● Problem
With nothing left out, give the data back exactly.

● Dataset content
******

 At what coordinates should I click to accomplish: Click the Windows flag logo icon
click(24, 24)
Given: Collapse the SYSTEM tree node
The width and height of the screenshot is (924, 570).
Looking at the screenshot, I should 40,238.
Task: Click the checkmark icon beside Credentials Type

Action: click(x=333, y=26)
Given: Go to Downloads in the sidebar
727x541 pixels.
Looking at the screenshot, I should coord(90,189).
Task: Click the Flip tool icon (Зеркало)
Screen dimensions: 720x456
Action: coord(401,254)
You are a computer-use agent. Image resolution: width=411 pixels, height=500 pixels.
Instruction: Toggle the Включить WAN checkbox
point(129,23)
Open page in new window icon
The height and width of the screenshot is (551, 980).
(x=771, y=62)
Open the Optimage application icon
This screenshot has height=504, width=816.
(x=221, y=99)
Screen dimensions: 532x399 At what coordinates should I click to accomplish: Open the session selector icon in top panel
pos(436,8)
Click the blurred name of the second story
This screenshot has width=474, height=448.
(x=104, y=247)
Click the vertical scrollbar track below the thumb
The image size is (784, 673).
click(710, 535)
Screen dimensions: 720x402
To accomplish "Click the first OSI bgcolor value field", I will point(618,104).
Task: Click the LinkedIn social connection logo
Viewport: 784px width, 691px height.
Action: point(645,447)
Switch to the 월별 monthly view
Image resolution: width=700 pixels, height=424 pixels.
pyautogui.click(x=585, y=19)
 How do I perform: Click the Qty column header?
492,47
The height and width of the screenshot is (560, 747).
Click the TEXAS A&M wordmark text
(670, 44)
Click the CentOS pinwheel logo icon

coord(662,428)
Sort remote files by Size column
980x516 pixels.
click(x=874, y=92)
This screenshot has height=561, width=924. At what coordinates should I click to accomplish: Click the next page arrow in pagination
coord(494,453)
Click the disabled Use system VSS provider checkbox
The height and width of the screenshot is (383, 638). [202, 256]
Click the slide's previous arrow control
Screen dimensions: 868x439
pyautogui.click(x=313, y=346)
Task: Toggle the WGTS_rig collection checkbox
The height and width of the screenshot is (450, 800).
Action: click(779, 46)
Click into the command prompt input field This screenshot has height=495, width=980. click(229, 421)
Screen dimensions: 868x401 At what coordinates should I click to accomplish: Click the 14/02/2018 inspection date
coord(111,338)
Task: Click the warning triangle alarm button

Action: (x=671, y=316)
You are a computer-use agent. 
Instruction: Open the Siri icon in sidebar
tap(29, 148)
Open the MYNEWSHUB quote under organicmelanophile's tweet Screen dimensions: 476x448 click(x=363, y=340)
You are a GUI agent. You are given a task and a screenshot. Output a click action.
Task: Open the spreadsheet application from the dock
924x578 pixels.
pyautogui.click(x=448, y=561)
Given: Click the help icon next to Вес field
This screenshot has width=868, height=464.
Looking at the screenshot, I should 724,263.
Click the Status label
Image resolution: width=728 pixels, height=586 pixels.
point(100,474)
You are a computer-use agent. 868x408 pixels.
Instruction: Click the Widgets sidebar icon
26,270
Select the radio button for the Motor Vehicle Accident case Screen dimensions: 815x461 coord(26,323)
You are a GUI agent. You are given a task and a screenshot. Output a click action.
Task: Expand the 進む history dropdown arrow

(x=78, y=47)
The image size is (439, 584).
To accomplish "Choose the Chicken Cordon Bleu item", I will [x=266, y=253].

******

● Solution for this task
 At what coordinates should I click to accomplish: Click the Windows flag logo icon
click(24, 24)
Given: Collapse the SYSTEM tree node
The width and height of the screenshot is (924, 570).
Looking at the screenshot, I should 40,238.
Task: Click the checkmark icon beside Credentials Type

Action: click(x=333, y=26)
Given: Go to Downloads in the sidebar
727x541 pixels.
Looking at the screenshot, I should coord(90,189).
Task: Click the Flip tool icon (Зеркало)
Screen dimensions: 720x456
Action: coord(401,254)
You are a computer-use agent. Image resolution: width=411 pixels, height=500 pixels.
Instruction: Toggle the Включить WAN checkbox
point(129,23)
Open page in new window icon
The height and width of the screenshot is (551, 980).
(x=771, y=62)
Open the Optimage application icon
This screenshot has height=504, width=816.
(x=221, y=99)
Screen dimensions: 532x399 At what coordinates should I click to accomplish: Open the session selector icon in top panel
pos(436,8)
Click the blurred name of the second story
This screenshot has width=474, height=448.
(x=104, y=247)
Click the vertical scrollbar track below the thumb
The image size is (784, 673).
click(710, 535)
Screen dimensions: 720x402
To accomplish "Click the first OSI bgcolor value field", I will point(618,104).
Task: Click the LinkedIn social connection logo
Viewport: 784px width, 691px height.
Action: point(645,447)
Switch to the 월별 monthly view
Image resolution: width=700 pixels, height=424 pixels.
pyautogui.click(x=585, y=19)
 How do I perform: Click the Qty column header?
492,47
The height and width of the screenshot is (560, 747).
Click the TEXAS A&M wordmark text
(670, 44)
Click the CentOS pinwheel logo icon

coord(662,428)
Sort remote files by Size column
980x516 pixels.
click(x=874, y=92)
This screenshot has height=561, width=924. At what coordinates should I click to accomplish: Click the next page arrow in pagination
coord(494,453)
Click the disabled Use system VSS provider checkbox
The height and width of the screenshot is (383, 638). [202, 256]
Click the slide's previous arrow control
Screen dimensions: 868x439
pyautogui.click(x=313, y=346)
Task: Toggle the WGTS_rig collection checkbox
The height and width of the screenshot is (450, 800).
Action: click(779, 46)
Click into the command prompt input field This screenshot has height=495, width=980. click(229, 421)
Screen dimensions: 868x401 At what coordinates should I click to accomplish: Click the 14/02/2018 inspection date
coord(111,338)
Task: Click the warning triangle alarm button

Action: (x=671, y=316)
You are a computer-use agent. 
Instruction: Open the Siri icon in sidebar
tap(29, 148)
Open the MYNEWSHUB quote under organicmelanophile's tweet Screen dimensions: 476x448 click(x=363, y=340)
You are a GUI agent. You are given a task and a screenshot. Output a click action.
Task: Open the spreadsheet application from the dock
924x578 pixels.
pyautogui.click(x=448, y=561)
Given: Click the help icon next to Вес field
This screenshot has width=868, height=464.
Looking at the screenshot, I should 724,263.
Click the Status label
Image resolution: width=728 pixels, height=586 pixels.
point(100,474)
You are a computer-use agent. 868x408 pixels.
Instruction: Click the Widgets sidebar icon
26,270
Select the radio button for the Motor Vehicle Accident case Screen dimensions: 815x461 coord(26,323)
You are a GUI agent. You are given a task and a screenshot. Output a click action.
Task: Expand the 進む history dropdown arrow

(x=78, y=47)
The image size is (439, 584).
To accomplish "Choose the Chicken Cordon Bleu item", I will [x=266, y=253].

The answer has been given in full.